START Input data
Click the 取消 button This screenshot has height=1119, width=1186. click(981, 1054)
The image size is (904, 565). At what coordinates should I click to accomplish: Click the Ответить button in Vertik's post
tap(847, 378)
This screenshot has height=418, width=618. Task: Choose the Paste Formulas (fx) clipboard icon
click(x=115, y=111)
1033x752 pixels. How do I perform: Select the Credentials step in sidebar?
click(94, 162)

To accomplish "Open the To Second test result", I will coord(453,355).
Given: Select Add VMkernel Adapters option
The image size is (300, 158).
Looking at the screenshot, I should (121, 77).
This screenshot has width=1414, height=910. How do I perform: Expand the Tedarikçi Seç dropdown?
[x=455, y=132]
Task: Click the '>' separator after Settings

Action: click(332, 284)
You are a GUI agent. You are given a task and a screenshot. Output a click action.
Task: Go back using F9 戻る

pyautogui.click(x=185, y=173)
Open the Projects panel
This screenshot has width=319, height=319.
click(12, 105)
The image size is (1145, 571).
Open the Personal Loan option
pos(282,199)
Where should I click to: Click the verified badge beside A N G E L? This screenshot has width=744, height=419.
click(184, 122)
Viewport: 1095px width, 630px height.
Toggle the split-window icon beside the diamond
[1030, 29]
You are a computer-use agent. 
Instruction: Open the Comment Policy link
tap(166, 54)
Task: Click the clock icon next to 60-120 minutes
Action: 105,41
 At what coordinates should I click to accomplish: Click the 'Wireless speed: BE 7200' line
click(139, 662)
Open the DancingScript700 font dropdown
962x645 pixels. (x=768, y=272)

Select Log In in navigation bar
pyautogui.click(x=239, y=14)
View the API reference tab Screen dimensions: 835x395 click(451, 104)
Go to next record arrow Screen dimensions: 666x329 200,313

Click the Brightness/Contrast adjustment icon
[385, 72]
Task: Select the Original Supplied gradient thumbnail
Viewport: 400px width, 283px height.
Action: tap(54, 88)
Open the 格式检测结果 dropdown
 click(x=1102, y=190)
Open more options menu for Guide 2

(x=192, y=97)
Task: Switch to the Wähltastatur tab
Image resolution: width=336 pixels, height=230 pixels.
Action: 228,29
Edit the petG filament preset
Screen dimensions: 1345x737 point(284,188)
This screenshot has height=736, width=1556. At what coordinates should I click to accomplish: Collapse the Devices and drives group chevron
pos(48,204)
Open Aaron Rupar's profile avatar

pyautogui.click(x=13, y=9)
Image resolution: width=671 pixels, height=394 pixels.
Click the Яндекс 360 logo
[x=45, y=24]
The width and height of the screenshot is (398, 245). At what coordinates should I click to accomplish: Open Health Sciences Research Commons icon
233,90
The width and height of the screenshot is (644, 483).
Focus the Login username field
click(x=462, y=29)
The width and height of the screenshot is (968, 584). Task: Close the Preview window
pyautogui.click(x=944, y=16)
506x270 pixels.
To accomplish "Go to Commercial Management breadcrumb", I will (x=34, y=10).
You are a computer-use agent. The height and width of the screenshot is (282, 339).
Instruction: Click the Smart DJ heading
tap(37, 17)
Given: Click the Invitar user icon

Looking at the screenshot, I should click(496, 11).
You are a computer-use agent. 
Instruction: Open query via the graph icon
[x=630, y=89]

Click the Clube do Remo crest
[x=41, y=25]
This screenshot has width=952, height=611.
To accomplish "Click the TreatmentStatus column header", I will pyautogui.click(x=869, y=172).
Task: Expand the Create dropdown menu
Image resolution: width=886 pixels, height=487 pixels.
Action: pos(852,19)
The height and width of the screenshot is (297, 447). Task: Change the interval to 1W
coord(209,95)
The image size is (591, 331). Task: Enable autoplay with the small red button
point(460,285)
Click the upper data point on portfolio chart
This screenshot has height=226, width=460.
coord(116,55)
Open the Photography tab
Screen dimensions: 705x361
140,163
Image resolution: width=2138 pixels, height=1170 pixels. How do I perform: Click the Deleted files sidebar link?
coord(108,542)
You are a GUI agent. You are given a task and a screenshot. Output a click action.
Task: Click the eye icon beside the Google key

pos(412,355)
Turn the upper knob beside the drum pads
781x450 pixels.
END Input data
### Instructions for the task
Return each entry from above without altering a single character.

### Exercise output
Click the 取消 button This screenshot has height=1119, width=1186. click(981, 1054)
The image size is (904, 565). At what coordinates should I click to accomplish: Click the Ответить button in Vertik's post
tap(847, 378)
This screenshot has height=418, width=618. Task: Choose the Paste Formulas (fx) clipboard icon
click(x=115, y=111)
1033x752 pixels. How do I perform: Select the Credentials step in sidebar?
click(94, 162)

To accomplish "Open the To Second test result", I will coord(453,355).
Given: Select Add VMkernel Adapters option
The image size is (300, 158).
Looking at the screenshot, I should (121, 77).
This screenshot has width=1414, height=910. How do I perform: Expand the Tedarikçi Seç dropdown?
[x=455, y=132]
Task: Click the '>' separator after Settings

Action: click(332, 284)
You are a GUI agent. You are given a task and a screenshot. Output a click action.
Task: Go back using F9 戻る

pyautogui.click(x=185, y=173)
Open the Projects panel
This screenshot has width=319, height=319.
click(12, 105)
The image size is (1145, 571).
Open the Personal Loan option
pos(282,199)
Where should I click to: Click the verified badge beside A N G E L? This screenshot has width=744, height=419.
click(184, 122)
Viewport: 1095px width, 630px height.
Toggle the split-window icon beside the diamond
[1030, 29]
You are a computer-use agent. 
Instruction: Open the Comment Policy link
tap(166, 54)
Task: Click the clock icon next to 60-120 minutes
Action: 105,41
 At what coordinates should I click to accomplish: Click the 'Wireless speed: BE 7200' line
click(139, 662)
Open the DancingScript700 font dropdown
962x645 pixels. (x=768, y=272)

Select Log In in navigation bar
pyautogui.click(x=239, y=14)
View the API reference tab Screen dimensions: 835x395 click(451, 104)
Go to next record arrow Screen dimensions: 666x329 200,313

Click the Brightness/Contrast adjustment icon
[385, 72]
Task: Select the Original Supplied gradient thumbnail
Viewport: 400px width, 283px height.
Action: tap(54, 88)
Open the 格式检测结果 dropdown
 click(x=1102, y=190)
Open more options menu for Guide 2

(x=192, y=97)
Task: Switch to the Wähltastatur tab
Image resolution: width=336 pixels, height=230 pixels.
Action: 228,29
Edit the petG filament preset
Screen dimensions: 1345x737 point(284,188)
This screenshot has height=736, width=1556. At what coordinates should I click to accomplish: Collapse the Devices and drives group chevron
pos(48,204)
Open Aaron Rupar's profile avatar

pyautogui.click(x=13, y=9)
Image resolution: width=671 pixels, height=394 pixels.
Click the Яндекс 360 logo
[x=45, y=24]
The width and height of the screenshot is (398, 245). At what coordinates should I click to accomplish: Open Health Sciences Research Commons icon
233,90
The width and height of the screenshot is (644, 483).
Focus the Login username field
click(x=462, y=29)
The width and height of the screenshot is (968, 584). Task: Close the Preview window
pyautogui.click(x=944, y=16)
506x270 pixels.
To accomplish "Go to Commercial Management breadcrumb", I will (x=34, y=10).
You are a computer-use agent. The height and width of the screenshot is (282, 339).
Instruction: Click the Smart DJ heading
tap(37, 17)
Given: Click the Invitar user icon

Looking at the screenshot, I should click(496, 11).
You are a computer-use agent. 
Instruction: Open query via the graph icon
[x=630, y=89]

Click the Clube do Remo crest
[x=41, y=25]
This screenshot has width=952, height=611.
To accomplish "Click the TreatmentStatus column header", I will pyautogui.click(x=869, y=172).
Task: Expand the Create dropdown menu
Image resolution: width=886 pixels, height=487 pixels.
Action: pos(852,19)
The height and width of the screenshot is (297, 447). Task: Change the interval to 1W
coord(209,95)
The image size is (591, 331). Task: Enable autoplay with the small red button
point(460,285)
Click the upper data point on portfolio chart
This screenshot has height=226, width=460.
coord(116,55)
Open the Photography tab
Screen dimensions: 705x361
140,163
Image resolution: width=2138 pixels, height=1170 pixels. How do I perform: Click the Deleted files sidebar link?
coord(108,542)
You are a GUI agent. You are given a task and a screenshot. Output a click action.
Task: Click the eye icon beside the Google key

pos(412,355)
Turn the upper knob beside the drum pads
781x450 pixels.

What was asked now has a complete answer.